[[ Task input, beginning ]]

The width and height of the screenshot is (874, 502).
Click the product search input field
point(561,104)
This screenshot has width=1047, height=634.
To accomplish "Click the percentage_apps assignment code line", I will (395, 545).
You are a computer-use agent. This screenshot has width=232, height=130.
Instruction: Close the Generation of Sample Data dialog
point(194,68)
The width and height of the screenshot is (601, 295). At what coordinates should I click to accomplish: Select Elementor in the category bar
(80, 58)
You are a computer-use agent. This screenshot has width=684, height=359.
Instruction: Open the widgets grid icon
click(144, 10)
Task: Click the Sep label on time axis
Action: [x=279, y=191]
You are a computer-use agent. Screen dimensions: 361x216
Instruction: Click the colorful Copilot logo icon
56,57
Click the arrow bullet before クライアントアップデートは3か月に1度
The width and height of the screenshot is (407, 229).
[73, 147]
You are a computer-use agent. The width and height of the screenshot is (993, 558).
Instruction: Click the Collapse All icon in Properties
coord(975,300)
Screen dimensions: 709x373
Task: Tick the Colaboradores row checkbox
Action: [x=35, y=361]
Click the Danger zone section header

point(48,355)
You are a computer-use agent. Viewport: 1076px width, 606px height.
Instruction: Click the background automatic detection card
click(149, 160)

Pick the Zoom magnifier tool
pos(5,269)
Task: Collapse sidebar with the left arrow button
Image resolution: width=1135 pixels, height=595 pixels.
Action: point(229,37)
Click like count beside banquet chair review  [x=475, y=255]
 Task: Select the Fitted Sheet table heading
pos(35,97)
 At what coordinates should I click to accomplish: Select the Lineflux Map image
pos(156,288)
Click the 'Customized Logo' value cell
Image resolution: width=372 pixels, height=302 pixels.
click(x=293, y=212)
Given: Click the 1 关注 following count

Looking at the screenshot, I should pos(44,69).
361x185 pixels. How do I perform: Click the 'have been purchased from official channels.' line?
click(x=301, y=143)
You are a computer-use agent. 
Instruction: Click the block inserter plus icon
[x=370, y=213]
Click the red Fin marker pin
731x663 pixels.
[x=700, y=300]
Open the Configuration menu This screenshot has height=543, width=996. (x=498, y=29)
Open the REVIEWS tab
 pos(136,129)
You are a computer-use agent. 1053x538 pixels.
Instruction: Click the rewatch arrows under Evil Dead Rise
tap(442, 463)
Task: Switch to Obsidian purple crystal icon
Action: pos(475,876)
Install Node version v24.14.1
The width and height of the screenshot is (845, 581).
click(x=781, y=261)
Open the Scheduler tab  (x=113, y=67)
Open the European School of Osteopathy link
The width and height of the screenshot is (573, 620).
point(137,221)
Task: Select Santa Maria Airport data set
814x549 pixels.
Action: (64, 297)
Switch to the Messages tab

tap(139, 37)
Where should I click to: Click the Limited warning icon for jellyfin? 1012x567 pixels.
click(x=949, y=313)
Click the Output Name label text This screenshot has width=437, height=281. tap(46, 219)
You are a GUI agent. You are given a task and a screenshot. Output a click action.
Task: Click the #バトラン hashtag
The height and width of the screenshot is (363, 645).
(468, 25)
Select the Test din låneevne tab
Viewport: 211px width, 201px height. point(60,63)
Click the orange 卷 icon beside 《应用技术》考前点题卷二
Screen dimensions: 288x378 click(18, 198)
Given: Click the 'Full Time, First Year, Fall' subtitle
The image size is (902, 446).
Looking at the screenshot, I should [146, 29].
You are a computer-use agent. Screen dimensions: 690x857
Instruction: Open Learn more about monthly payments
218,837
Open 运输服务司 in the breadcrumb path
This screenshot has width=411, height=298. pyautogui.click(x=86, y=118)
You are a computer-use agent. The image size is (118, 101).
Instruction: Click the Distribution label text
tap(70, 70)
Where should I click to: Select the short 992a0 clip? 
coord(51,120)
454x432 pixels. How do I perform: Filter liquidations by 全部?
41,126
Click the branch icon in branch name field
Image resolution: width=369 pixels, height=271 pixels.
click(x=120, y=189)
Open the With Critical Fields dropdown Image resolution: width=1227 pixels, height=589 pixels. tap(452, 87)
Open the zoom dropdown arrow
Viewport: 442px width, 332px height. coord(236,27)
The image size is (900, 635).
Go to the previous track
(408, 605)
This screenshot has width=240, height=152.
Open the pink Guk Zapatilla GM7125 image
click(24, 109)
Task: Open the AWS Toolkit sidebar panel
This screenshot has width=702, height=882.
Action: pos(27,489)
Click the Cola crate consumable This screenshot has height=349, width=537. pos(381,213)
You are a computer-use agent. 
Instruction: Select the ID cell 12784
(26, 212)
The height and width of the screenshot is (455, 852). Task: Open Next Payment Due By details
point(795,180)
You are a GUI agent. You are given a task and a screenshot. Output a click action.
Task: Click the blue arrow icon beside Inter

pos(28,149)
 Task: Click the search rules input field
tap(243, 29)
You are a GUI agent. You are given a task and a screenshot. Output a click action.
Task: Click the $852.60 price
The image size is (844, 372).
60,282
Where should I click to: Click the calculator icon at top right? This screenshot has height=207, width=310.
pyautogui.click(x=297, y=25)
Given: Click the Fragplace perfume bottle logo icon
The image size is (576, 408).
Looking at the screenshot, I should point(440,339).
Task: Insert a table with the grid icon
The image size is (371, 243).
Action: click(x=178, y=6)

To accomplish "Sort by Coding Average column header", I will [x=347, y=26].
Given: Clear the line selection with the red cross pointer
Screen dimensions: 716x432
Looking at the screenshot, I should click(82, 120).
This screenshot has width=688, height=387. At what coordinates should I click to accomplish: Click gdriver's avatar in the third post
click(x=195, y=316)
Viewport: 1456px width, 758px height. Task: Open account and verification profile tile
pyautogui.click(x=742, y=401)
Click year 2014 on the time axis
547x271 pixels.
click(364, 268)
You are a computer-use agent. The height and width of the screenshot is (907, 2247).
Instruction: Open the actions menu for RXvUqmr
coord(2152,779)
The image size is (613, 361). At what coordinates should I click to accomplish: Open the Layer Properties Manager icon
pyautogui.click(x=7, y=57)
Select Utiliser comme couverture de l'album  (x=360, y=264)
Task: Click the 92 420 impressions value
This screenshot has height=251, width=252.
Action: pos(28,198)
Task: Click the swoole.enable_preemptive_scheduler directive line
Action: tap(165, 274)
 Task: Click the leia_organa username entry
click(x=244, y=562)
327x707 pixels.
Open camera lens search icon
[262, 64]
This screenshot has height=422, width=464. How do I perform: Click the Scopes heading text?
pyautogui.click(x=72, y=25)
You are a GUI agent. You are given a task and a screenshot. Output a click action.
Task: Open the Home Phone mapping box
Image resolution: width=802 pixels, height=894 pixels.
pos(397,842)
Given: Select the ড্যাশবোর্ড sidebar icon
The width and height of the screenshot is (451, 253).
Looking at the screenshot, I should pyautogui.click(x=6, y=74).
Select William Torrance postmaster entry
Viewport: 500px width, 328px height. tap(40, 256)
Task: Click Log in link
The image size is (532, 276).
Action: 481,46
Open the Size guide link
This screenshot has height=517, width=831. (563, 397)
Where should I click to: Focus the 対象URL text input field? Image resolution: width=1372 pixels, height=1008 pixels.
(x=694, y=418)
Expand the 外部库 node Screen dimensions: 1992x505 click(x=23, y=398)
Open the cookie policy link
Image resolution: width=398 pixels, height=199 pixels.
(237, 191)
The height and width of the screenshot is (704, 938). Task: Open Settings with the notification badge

[[ Task input, end ]]

| Task details |
Write down only the number of lines above where the word "value" occurs.

| Response area |
2